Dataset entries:
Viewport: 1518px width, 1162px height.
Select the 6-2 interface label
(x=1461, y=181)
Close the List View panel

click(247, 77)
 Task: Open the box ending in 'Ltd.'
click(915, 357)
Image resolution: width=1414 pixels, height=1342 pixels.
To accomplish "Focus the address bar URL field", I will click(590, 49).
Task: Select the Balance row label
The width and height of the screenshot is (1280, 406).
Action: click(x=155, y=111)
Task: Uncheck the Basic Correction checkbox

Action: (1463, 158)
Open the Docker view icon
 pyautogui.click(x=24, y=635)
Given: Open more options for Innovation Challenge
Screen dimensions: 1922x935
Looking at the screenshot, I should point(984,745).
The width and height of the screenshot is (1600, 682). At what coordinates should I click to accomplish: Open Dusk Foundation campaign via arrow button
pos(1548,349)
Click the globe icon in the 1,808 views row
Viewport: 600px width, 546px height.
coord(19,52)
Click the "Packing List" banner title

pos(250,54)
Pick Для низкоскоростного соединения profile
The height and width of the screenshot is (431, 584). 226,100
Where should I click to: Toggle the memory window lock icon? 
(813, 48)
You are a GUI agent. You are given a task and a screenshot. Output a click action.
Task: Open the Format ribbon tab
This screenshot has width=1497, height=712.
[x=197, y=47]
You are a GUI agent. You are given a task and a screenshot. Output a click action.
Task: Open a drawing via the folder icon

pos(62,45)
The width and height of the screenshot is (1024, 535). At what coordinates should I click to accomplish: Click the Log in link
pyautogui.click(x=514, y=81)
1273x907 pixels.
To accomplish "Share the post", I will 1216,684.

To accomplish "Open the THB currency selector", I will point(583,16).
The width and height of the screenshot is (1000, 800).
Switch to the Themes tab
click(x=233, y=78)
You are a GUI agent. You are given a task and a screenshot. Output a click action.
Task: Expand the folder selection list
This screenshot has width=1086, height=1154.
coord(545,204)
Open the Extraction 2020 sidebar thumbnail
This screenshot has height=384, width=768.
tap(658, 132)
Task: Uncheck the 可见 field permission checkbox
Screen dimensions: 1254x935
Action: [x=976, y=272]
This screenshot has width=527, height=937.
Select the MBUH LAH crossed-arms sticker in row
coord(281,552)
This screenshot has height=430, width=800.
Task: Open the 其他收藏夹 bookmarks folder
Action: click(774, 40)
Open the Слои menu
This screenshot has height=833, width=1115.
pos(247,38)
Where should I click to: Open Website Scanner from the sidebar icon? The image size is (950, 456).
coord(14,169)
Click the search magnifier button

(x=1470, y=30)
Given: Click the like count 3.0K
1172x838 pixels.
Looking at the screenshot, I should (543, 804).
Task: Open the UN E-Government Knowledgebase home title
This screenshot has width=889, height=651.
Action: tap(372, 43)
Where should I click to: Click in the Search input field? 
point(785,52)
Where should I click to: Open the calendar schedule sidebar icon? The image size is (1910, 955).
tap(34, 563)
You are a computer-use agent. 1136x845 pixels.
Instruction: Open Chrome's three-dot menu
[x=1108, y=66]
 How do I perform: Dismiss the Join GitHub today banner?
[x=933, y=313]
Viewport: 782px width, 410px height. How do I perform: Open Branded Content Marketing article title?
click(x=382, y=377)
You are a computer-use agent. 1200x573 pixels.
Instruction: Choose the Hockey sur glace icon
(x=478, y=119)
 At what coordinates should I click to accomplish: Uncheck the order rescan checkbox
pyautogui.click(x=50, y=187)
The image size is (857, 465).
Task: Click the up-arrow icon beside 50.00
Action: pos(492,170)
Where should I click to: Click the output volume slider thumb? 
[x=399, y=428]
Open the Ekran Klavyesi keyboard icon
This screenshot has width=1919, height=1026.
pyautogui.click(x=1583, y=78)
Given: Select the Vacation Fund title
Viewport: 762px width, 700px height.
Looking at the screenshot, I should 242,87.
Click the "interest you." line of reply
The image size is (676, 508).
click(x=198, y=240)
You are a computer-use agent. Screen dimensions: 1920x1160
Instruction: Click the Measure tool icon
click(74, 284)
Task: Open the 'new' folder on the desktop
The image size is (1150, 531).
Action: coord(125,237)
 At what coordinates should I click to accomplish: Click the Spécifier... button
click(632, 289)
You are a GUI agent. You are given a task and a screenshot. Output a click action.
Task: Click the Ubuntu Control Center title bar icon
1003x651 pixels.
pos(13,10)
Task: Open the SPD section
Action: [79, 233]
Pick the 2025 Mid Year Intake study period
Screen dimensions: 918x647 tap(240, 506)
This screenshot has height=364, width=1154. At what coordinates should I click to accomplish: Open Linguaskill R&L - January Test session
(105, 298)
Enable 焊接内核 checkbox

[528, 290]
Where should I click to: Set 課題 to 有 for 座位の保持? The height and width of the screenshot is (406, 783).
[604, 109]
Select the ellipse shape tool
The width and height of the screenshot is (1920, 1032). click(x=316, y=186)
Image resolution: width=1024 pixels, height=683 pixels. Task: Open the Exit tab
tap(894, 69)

* _Work to complete_
The records above must be repeated exactly, every one of them.

* _Task result_
Viewport: 1518px width, 1162px height.
Select the 6-2 interface label
(x=1461, y=181)
Close the List View panel

click(247, 77)
 Task: Open the box ending in 'Ltd.'
click(915, 357)
Image resolution: width=1414 pixels, height=1342 pixels.
To accomplish "Focus the address bar URL field", I will click(590, 49).
Task: Select the Balance row label
The width and height of the screenshot is (1280, 406).
Action: click(x=155, y=111)
Task: Uncheck the Basic Correction checkbox

Action: (1463, 158)
Open the Docker view icon
 pyautogui.click(x=24, y=635)
Given: Open more options for Innovation Challenge
Screen dimensions: 1922x935
Looking at the screenshot, I should point(984,745).
The width and height of the screenshot is (1600, 682). At what coordinates should I click to accomplish: Open Dusk Foundation campaign via arrow button
pos(1548,349)
Click the globe icon in the 1,808 views row
Viewport: 600px width, 546px height.
coord(19,52)
Click the "Packing List" banner title

pos(250,54)
Pick Для низкоскоростного соединения profile
The height and width of the screenshot is (431, 584). 226,100
Where should I click to: Toggle the memory window lock icon? 
(813, 48)
You are a GUI agent. You are given a task and a screenshot. Output a click action.
Task: Open the Format ribbon tab
This screenshot has width=1497, height=712.
[x=197, y=47]
You are a GUI agent. You are given a task and a screenshot. Output a click action.
Task: Open a drawing via the folder icon

pos(62,45)
The width and height of the screenshot is (1024, 535). At what coordinates should I click to accomplish: Click the Log in link
pyautogui.click(x=514, y=81)
1273x907 pixels.
To accomplish "Share the post", I will 1216,684.

To accomplish "Open the THB currency selector", I will point(583,16).
The width and height of the screenshot is (1000, 800).
Switch to the Themes tab
click(x=233, y=78)
You are a GUI agent. You are given a task and a screenshot. Output a click action.
Task: Expand the folder selection list
This screenshot has width=1086, height=1154.
coord(545,204)
Open the Extraction 2020 sidebar thumbnail
This screenshot has height=384, width=768.
tap(658, 132)
Task: Uncheck the 可见 field permission checkbox
Screen dimensions: 1254x935
Action: [x=976, y=272]
This screenshot has width=527, height=937.
Select the MBUH LAH crossed-arms sticker in row
coord(281,552)
This screenshot has height=430, width=800.
Task: Open the 其他收藏夹 bookmarks folder
Action: click(774, 40)
Open the Слои menu
This screenshot has height=833, width=1115.
pos(247,38)
Where should I click to: Open Website Scanner from the sidebar icon? The image size is (950, 456).
coord(14,169)
Click the search magnifier button

(x=1470, y=30)
Given: Click the like count 3.0K
1172x838 pixels.
Looking at the screenshot, I should (543, 804).
Task: Open the UN E-Government Knowledgebase home title
This screenshot has width=889, height=651.
Action: tap(372, 43)
Where should I click to: Click in the Search input field? 
point(785,52)
Where should I click to: Open the calendar schedule sidebar icon? The image size is (1910, 955).
tap(34, 563)
You are a computer-use agent. 1136x845 pixels.
Instruction: Open Chrome's three-dot menu
[x=1108, y=66]
 How do I perform: Dismiss the Join GitHub today banner?
[x=933, y=313]
Viewport: 782px width, 410px height. How do I perform: Open Branded Content Marketing article title?
click(x=382, y=377)
You are a computer-use agent. 1200x573 pixels.
Instruction: Choose the Hockey sur glace icon
(x=478, y=119)
 At what coordinates should I click to accomplish: Uncheck the order rescan checkbox
pyautogui.click(x=50, y=187)
The image size is (857, 465).
Task: Click the up-arrow icon beside 50.00
Action: pos(492,170)
Where should I click to: Click the output volume slider thumb? 
[x=399, y=428]
Open the Ekran Klavyesi keyboard icon
This screenshot has width=1919, height=1026.
pyautogui.click(x=1583, y=78)
Given: Select the Vacation Fund title
Viewport: 762px width, 700px height.
Looking at the screenshot, I should 242,87.
Click the "interest you." line of reply
The image size is (676, 508).
click(x=198, y=240)
You are a computer-use agent. Screen dimensions: 1920x1160
Instruction: Click the Measure tool icon
click(74, 284)
Task: Open the 'new' folder on the desktop
The image size is (1150, 531).
Action: coord(125,237)
 At what coordinates should I click to accomplish: Click the Spécifier... button
click(632, 289)
You are a GUI agent. You are given a task and a screenshot. Output a click action.
Task: Click the Ubuntu Control Center title bar icon
1003x651 pixels.
pos(13,10)
Task: Open the SPD section
Action: [79, 233]
Pick the 2025 Mid Year Intake study period
Screen dimensions: 918x647 tap(240, 506)
This screenshot has height=364, width=1154. At what coordinates should I click to accomplish: Open Linguaskill R&L - January Test session
(105, 298)
Enable 焊接内核 checkbox

[528, 290]
Where should I click to: Set 課題 to 有 for 座位の保持? The height and width of the screenshot is (406, 783).
[604, 109]
Select the ellipse shape tool
The width and height of the screenshot is (1920, 1032). click(x=316, y=186)
Image resolution: width=1024 pixels, height=683 pixels. Task: Open the Exit tab
tap(894, 69)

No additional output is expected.